New Delhi (CoinChapter.com) — Binance Coin(BNB) had a tumultuous time on Monday. It recovered by 79% to reach the $378-mark, before correcting to $360.72. The gains surfaced in a period that witnessed a full-scale exhibit of crypto market volatility, with many altcoins raking massive profits for their intraday traders.
On May 23, the Binance Coin dropped by 37.7% to $212.26 from the preceding day. Following this, it recovered by 79% to $378.79 on May 24. Unfortunately, this upward trend did not last long, as BNB took another fall today. At the time of writing, BNB was trading at $318, with the trend looking bearish.
According to a tweet by crypto-analyst Eric Theis, this was a dead cat bounce. A dead cat bounce is a short-term recovery of asset prices that are going through a downward trend. This recovery is, however temporary. Mr. Theiss also predicted ceilings for future bounces, capping them $350, $450, $520, and $570.
He speculated that BNB prices would decline further, with a $175 low being a possibility.
Binance Coin: A Fall From Sky
Binance Coin had reached an all-time high of $686.31 on May 10th. The cryptocurrency had shown steady growth over the past few weeks. But as bitcoin fell, it ensued panic across the altcoin market as well. Investors eventually lost $830 billion in last week’s cryptocurrency market crash.

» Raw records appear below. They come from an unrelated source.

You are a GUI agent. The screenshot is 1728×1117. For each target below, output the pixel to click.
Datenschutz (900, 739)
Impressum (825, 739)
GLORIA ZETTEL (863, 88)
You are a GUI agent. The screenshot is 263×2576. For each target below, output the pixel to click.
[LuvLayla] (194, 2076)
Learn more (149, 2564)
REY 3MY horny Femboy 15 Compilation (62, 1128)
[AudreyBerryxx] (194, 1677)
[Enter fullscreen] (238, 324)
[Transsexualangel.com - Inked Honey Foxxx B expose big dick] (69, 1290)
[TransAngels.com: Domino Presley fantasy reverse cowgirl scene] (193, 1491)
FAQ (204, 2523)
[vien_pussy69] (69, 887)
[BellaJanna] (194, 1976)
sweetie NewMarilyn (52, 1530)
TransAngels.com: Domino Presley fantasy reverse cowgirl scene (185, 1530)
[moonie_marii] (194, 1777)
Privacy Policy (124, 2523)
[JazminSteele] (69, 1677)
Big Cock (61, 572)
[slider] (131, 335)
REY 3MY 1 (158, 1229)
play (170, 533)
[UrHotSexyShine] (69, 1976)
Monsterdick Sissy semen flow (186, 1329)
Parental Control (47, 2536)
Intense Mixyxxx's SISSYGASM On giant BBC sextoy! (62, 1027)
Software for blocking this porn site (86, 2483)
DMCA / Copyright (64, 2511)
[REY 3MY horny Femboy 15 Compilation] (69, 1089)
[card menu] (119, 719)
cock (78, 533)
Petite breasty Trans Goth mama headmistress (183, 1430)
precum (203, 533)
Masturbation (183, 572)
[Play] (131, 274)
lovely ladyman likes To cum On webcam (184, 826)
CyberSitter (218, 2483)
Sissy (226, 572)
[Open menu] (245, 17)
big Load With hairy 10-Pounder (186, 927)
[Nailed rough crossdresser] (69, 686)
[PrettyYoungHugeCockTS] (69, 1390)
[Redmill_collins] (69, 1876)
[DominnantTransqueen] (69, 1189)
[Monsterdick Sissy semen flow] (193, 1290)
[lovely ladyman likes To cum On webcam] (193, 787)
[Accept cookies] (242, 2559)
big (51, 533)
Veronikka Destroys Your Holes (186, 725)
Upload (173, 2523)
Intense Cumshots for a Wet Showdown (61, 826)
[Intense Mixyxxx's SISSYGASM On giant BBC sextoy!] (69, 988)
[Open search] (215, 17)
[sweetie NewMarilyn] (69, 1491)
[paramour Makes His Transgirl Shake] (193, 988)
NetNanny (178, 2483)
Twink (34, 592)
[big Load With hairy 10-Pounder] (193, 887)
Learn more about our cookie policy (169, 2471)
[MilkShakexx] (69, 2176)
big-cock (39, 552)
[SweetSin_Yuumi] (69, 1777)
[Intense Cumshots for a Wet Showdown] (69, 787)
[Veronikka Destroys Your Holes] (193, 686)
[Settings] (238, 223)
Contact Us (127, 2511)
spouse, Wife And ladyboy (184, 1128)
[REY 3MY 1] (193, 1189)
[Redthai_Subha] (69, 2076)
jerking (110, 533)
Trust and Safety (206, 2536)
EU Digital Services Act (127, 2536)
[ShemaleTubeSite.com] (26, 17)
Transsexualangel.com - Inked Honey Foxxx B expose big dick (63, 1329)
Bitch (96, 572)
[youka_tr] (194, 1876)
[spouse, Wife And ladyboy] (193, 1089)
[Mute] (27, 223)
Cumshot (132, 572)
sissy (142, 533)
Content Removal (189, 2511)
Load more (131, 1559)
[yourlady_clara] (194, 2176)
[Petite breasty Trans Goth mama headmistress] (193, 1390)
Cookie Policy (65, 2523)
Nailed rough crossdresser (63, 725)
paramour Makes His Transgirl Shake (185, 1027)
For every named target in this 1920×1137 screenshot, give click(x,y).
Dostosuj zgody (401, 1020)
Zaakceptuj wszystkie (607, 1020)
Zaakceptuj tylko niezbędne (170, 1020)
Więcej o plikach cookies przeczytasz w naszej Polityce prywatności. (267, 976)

Binance Coin continuing downward trend. Source: BNBUSDT on tradingview.com
BNB has shown an upward trend today as well but remains weak compared to yesterday. The overall trend is still downwards. It looks like the coin will have to wait for some time before rising again to the heights it scaled weeks ago.
Binance, the world’s largest crypto exchange by volume, launched Binance Coin in 2017. Thanks to partnerships and new listings, it enjoyed wide acceptance, becoming the third most valuable cryptocurrency by volume.
Also Read: Binance Coin (BNB) Blasts Above $400: Why This Exchange Token is Rising?
What Brought About The Downfall
As per speculations, the impetus behind the crash was two-fold. The first reason was Tesla’s decision to stop accepting Bitcoin payments. The company cited environmental concerns over the energy consumed in the mining of the flagship cryptocurrency.
The second reason was China’s recent crackdown on mining centers. The government said it was a result of efforts to control financial risks. This move may impact cryptocurrency’s adoption in other major economies as well.
Also Read: Russian Wannabe Politicians to Provide Details About Their Cryptocurrency Holdings
The altcoin market saw a resurgence on Monday, with some altcoins like Polygon recording about 100% growth amid a strong resurgence. Interest in cryptocurrencies has swelled in the last few months, due to pandemic-induced economic issues. It will be some time before the market recovers, but going by past trends and investor sentiments, recovery is not that far around the corner.